Supplied records =>
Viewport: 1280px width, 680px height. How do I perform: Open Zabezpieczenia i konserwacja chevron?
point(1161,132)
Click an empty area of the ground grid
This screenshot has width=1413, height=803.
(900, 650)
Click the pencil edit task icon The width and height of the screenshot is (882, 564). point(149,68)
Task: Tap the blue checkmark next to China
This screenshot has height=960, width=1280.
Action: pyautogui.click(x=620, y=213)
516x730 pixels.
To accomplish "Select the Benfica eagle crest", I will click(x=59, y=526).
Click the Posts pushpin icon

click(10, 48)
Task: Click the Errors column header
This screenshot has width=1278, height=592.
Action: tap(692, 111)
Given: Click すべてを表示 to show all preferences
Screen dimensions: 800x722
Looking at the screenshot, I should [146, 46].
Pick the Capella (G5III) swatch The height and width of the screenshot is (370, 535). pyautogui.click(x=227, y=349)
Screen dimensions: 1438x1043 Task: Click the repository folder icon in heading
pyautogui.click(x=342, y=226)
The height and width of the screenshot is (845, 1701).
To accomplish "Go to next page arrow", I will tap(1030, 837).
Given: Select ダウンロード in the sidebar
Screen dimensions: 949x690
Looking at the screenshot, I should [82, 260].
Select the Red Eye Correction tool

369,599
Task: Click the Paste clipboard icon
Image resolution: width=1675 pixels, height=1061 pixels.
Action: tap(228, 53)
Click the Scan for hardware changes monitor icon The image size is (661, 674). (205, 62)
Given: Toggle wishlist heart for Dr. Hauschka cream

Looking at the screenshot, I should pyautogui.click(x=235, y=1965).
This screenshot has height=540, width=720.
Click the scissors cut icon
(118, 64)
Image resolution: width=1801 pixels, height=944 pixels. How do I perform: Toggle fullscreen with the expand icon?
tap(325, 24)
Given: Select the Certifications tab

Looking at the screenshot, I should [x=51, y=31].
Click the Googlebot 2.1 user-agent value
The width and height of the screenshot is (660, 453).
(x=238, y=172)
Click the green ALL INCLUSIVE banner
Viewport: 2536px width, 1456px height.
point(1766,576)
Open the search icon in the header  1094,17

Exercise aim => Wherever the string "will" is found in the entries, copy the line it sits in.

Result for this exercise =>
To accomplish "Select the Benfica eagle crest", I will click(x=59, y=526).
To accomplish "Go to next page arrow", I will tap(1030, 837).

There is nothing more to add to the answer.